Arteta has been clear about managing expectations given the squad’s resources and injuries. He argued that with the personnel available, chasing 100 goals or a 35‑goal scorer wasn’t realistic; instead, the team maximised the areas where they could be elite, including set‑pieces and defensive organisation. That pragmatic approach is not cheating — it is optimizing the route to victory within the limits the season handed them.
Some observers have criticised Arsenal’s use of physical contact at corners, labelling it unsporting. Yet the Gunners finished the season without a single red card and conceded no penalties, which underlines that their discipline was not the problem critics claimed. If games are tight and margins small, winning and shutting out opponents becomes a premium.
That defensive solidity shows up in results. Arsenal recorded seven 1‑0 wins this season; the only Premier League result more common overall was Manchester City’s 3‑0 scoreline. There’s historical precedent at the club for grinding out narrow victories — a reminder of earlier eras where defensive resilience defined title successes. Since losing consecutive games in April, Arsenal went six matches without conceding from open play, a run that included two Champions League semi‑finals and games to close out the title.

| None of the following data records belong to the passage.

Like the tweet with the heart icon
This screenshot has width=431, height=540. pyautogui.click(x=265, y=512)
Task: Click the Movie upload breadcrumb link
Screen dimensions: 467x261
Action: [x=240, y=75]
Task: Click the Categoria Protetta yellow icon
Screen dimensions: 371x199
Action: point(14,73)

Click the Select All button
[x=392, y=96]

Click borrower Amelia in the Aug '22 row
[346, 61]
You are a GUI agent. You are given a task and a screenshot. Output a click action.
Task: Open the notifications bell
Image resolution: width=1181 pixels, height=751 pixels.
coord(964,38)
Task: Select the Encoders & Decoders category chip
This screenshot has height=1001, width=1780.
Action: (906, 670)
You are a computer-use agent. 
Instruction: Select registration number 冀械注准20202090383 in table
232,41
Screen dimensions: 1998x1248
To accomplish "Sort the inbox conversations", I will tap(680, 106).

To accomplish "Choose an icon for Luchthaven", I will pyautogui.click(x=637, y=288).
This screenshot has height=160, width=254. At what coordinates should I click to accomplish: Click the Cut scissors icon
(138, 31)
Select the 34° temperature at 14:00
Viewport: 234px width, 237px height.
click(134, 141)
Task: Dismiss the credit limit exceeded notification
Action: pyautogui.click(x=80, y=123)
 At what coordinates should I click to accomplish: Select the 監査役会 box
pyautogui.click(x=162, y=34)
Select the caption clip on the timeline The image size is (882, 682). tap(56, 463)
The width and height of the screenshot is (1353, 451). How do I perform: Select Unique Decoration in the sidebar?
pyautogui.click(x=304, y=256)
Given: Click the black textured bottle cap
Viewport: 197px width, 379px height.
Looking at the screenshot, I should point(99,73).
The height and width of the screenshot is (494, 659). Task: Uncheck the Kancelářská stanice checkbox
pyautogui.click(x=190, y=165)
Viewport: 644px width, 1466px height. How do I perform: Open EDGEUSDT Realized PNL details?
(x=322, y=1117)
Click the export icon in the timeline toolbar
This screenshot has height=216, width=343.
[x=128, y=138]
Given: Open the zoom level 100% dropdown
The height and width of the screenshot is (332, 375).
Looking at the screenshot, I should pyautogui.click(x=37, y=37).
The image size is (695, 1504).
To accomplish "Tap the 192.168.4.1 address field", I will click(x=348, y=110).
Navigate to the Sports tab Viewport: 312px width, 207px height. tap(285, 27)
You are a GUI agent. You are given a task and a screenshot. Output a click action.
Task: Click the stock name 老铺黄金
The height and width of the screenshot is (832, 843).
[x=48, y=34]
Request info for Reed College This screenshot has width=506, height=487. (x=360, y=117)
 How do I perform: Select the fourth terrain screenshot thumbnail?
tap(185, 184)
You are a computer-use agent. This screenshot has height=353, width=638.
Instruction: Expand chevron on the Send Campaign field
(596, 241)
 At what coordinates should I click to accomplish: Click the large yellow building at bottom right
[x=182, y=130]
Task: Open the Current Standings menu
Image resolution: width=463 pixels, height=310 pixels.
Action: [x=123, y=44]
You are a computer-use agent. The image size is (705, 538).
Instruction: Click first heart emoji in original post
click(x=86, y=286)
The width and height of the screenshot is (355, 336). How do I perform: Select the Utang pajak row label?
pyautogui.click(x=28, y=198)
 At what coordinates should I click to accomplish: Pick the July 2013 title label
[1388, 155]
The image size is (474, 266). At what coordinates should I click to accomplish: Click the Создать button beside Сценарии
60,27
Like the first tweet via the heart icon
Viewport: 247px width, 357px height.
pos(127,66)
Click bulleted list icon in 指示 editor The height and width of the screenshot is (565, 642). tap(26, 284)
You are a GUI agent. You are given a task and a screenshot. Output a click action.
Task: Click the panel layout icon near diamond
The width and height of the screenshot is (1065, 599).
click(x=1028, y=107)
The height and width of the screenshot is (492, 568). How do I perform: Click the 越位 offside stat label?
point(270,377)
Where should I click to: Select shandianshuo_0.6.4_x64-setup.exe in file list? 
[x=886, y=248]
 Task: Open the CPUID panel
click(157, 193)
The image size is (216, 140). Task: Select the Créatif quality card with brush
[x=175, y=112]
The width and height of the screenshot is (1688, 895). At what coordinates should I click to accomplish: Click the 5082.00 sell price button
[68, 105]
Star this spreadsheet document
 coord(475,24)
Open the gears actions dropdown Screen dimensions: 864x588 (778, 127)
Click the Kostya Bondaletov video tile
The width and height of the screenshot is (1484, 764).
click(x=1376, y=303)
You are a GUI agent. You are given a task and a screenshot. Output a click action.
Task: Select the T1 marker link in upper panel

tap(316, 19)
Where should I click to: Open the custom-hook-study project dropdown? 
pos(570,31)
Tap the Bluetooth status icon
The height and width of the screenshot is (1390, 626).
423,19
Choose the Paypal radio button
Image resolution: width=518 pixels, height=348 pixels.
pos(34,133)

Their Champions League campaign — unbeaten until the final and a test other English sides failed to pass this season — reinforced that this Arsenal can compete on Europe’s biggest stage as well as domestically.
No one is suggesting Arsenal are the greatest title winners in Premier League history. They didn’t dominate possession like some champions and they didn’t have a runaway top scorer in the Golden Boot race. But winning a league is about consistency, squad management, staying fit and finding ways to win when plans are disrupted. By those measures, Arteta’s team were the best over 38 games.
Trophies silence critics more effectively than words. Arteta and his squad have answered plenty of doubters by delivering silverware. Fans will celebrate all summer, and rightly so. Style will always spark arguments — but in football, results are the final arbiter. Arsenal gave their supporters a title, and that achievement stands on its own.